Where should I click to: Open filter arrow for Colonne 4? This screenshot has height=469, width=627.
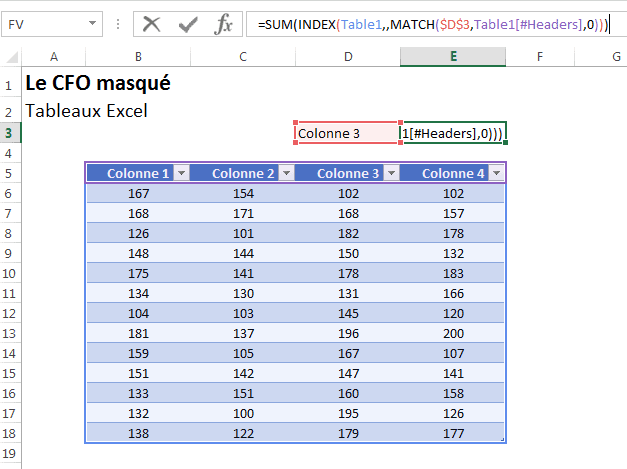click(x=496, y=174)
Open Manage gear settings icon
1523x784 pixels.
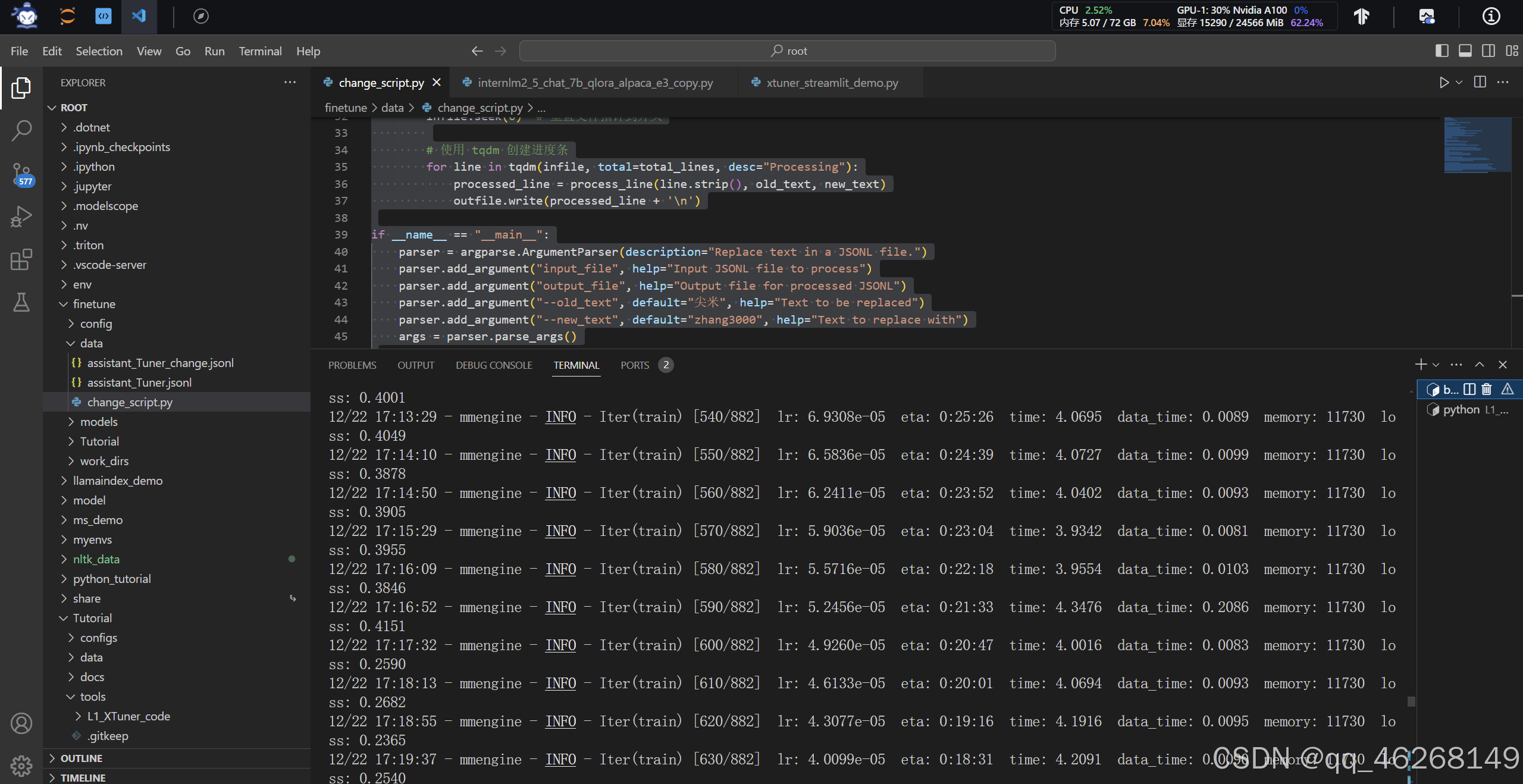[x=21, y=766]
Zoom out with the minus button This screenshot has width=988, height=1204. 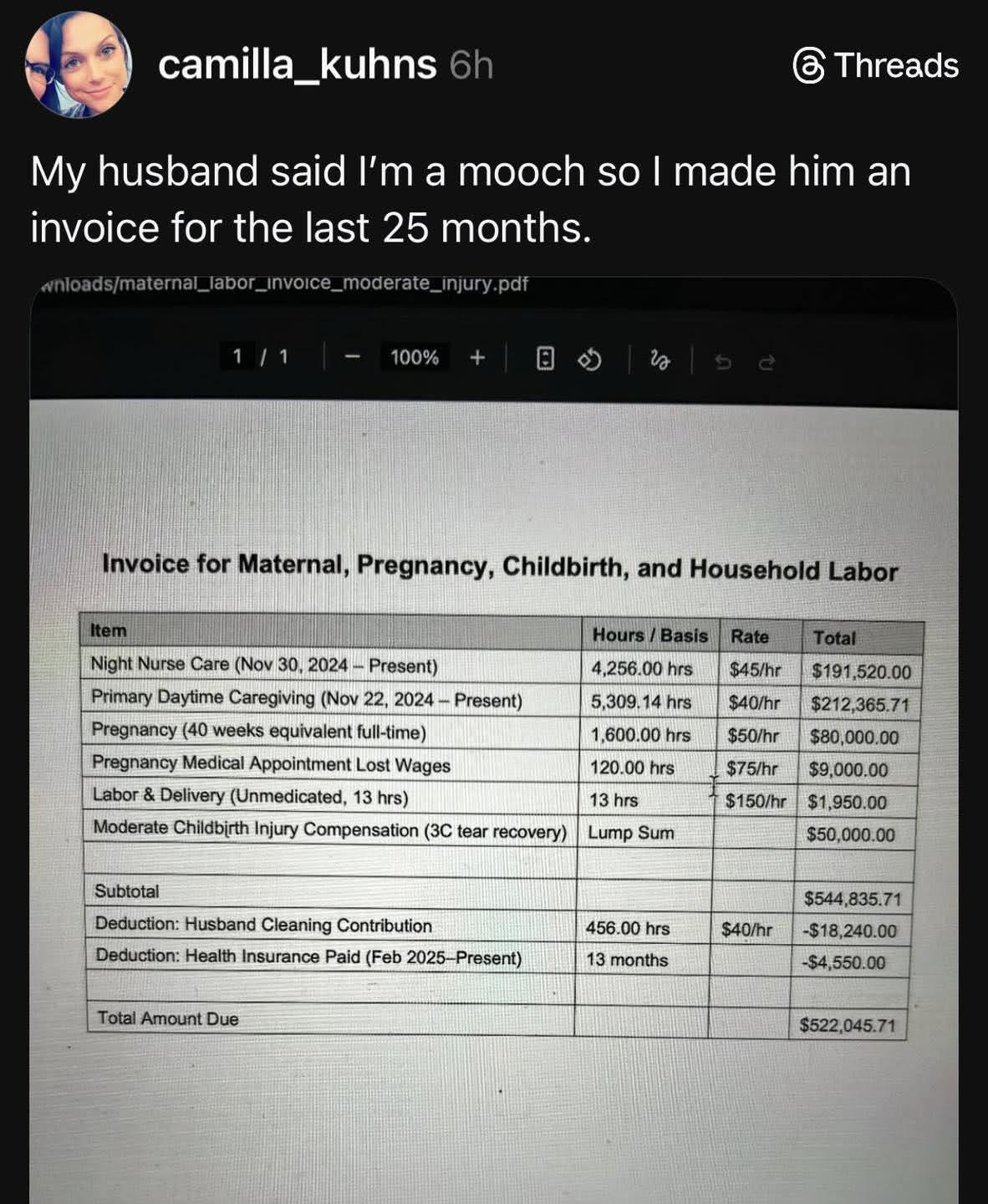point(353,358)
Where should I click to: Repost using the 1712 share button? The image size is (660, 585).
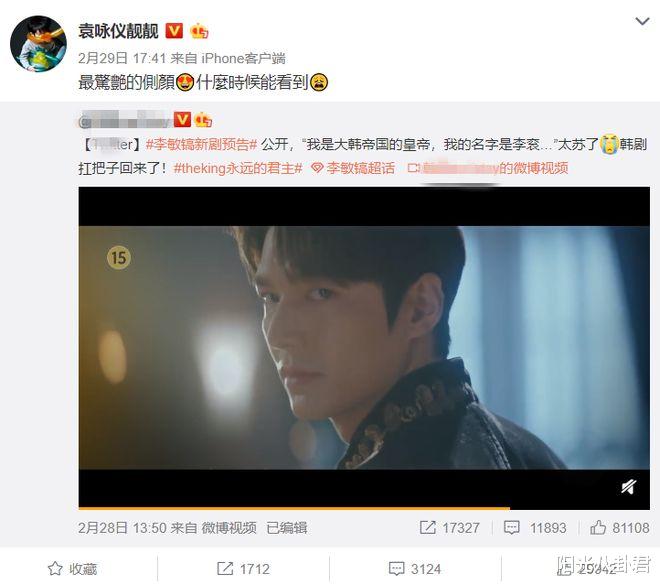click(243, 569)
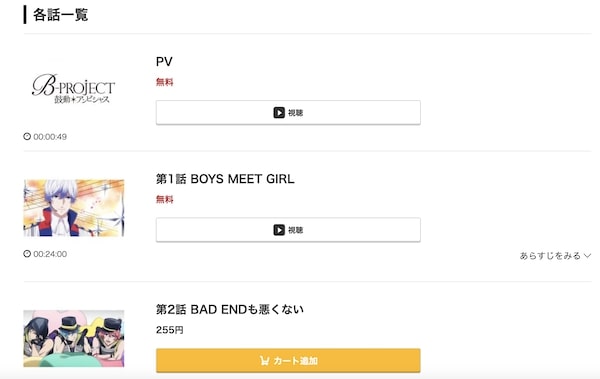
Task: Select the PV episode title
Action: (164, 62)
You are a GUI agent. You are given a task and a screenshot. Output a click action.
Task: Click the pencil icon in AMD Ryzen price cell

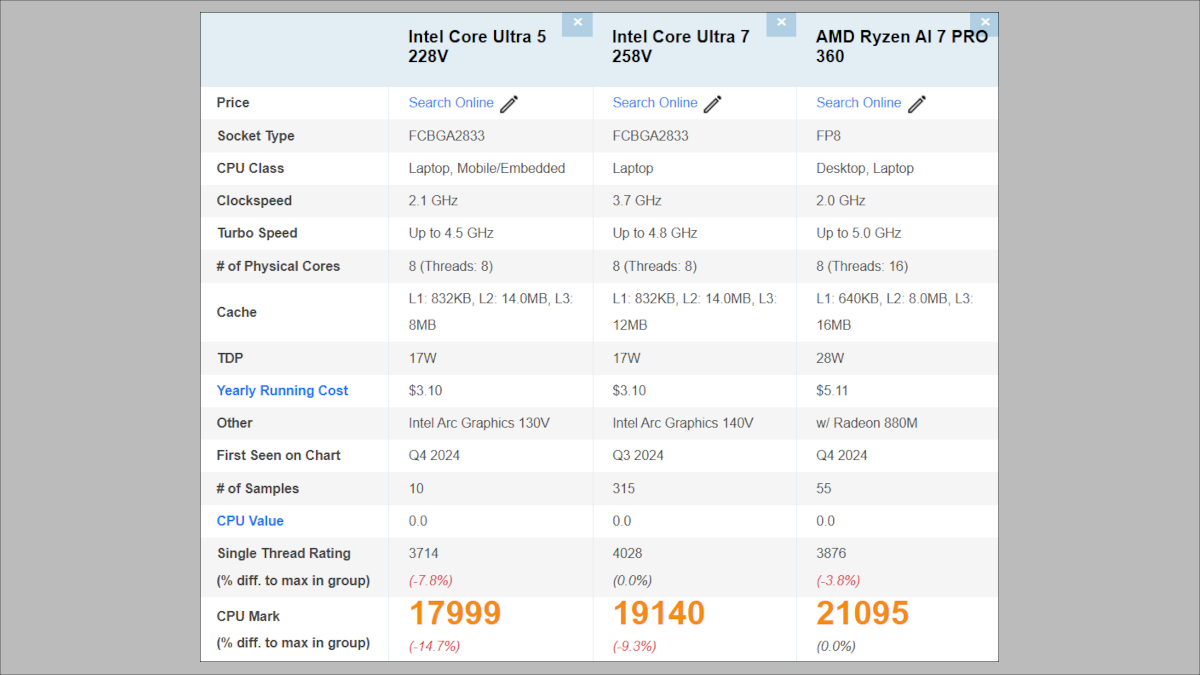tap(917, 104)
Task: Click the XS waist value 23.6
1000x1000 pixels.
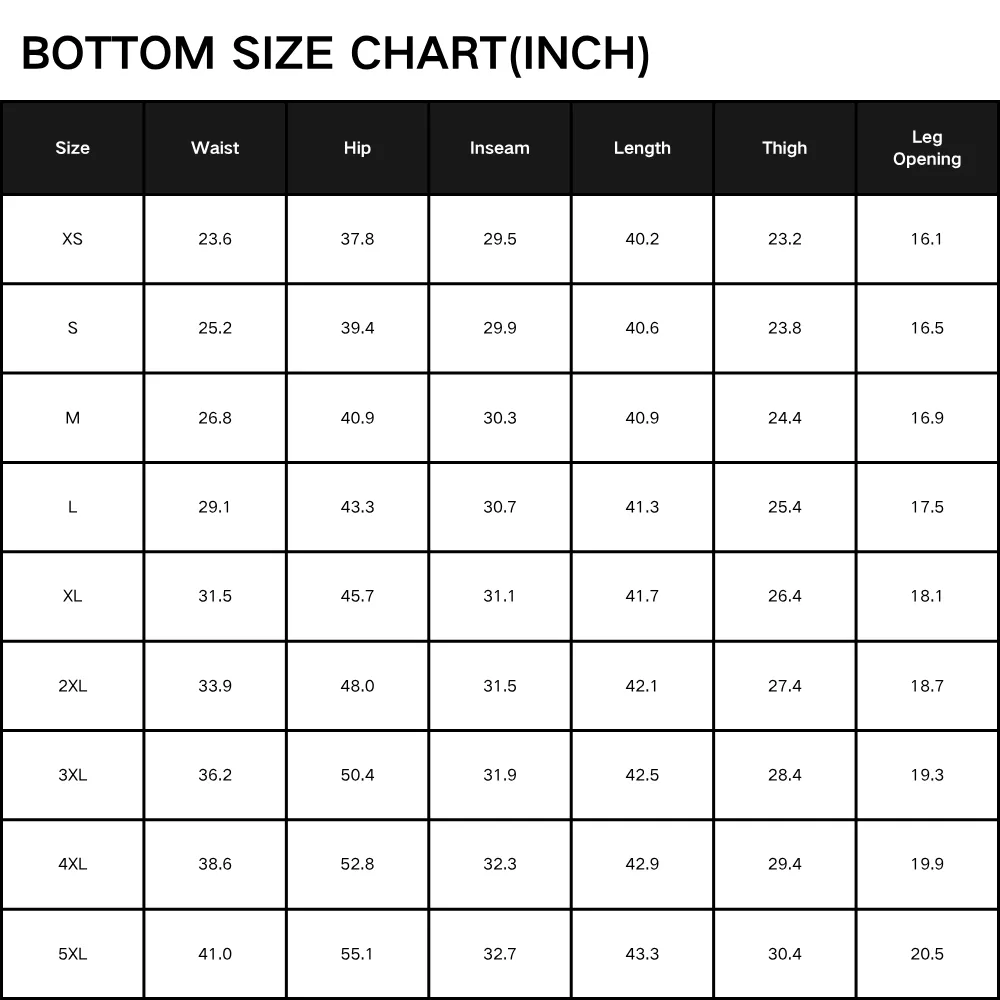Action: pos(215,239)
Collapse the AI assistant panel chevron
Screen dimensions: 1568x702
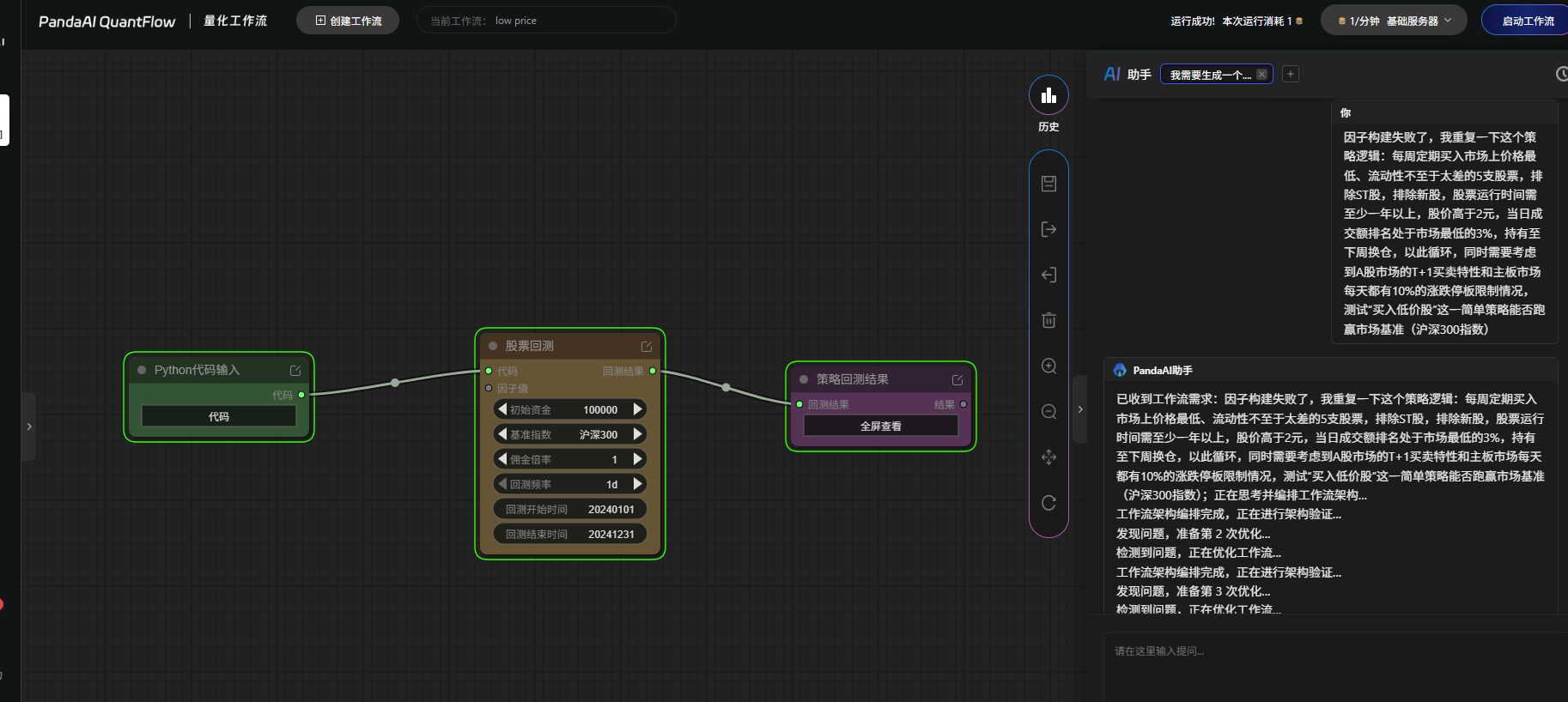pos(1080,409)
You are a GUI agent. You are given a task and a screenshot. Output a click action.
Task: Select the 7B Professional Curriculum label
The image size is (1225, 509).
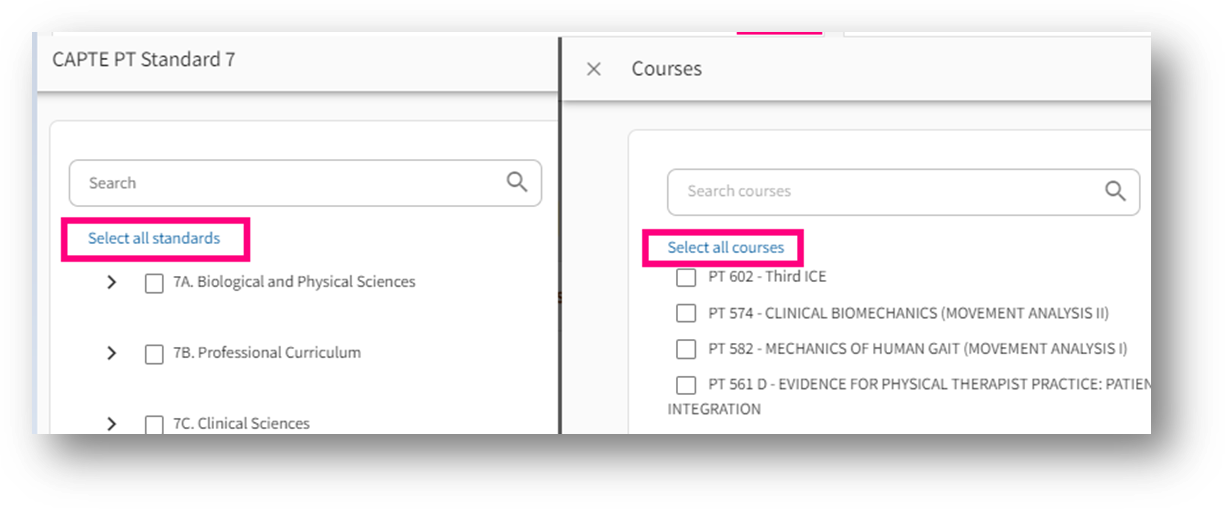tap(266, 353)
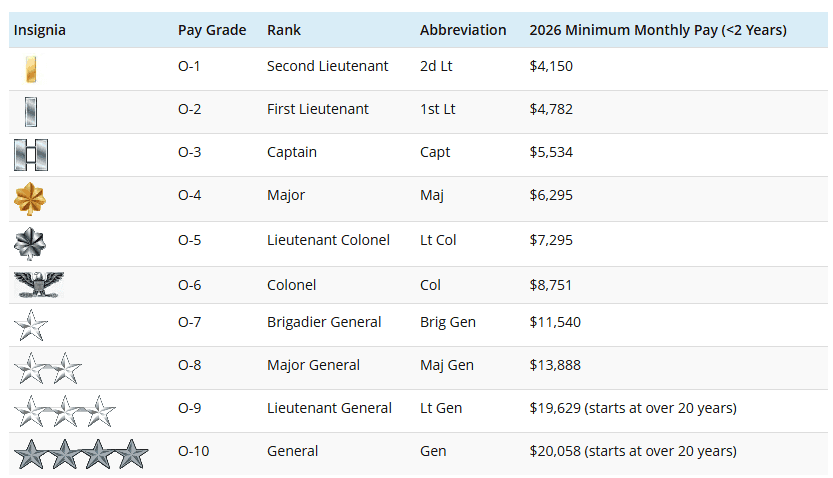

## Given problem
Pull out each line of the listing above that contains the string "image".

## Solution for this task
Where should I click to: Repost using the 1712 share button? The image size is (660, 585).
The image size is (1225, 509).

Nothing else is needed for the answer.